== Prompt ==
From the entries that follow, copy exactly the lines beginning at the line holding "Task: Click the WIFI ADB android bug icon" and continuing through the line holding "Task: Switch to the Recent resources tab".

(Saved data entries)
^^^^

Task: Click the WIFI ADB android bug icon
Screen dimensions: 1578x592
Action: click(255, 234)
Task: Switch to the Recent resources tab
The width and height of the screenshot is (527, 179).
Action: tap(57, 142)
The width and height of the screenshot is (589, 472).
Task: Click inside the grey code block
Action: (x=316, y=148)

^^^^

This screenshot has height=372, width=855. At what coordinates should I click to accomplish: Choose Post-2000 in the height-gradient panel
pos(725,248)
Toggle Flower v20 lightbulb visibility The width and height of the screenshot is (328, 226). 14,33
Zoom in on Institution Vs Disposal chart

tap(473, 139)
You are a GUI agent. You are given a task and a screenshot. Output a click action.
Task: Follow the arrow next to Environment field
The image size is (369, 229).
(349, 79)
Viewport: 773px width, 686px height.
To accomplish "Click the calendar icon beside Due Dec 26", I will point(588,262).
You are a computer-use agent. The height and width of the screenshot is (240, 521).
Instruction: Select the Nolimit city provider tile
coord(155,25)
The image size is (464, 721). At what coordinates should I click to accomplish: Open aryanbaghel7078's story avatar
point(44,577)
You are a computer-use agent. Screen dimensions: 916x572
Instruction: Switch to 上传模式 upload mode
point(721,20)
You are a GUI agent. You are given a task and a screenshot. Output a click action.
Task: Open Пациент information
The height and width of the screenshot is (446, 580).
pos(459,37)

^^^^

== Exercise response ==
Task: Click the WIFI ADB android bug icon
Screen dimensions: 1578x592
Action: click(255, 234)
Task: Switch to the Recent resources tab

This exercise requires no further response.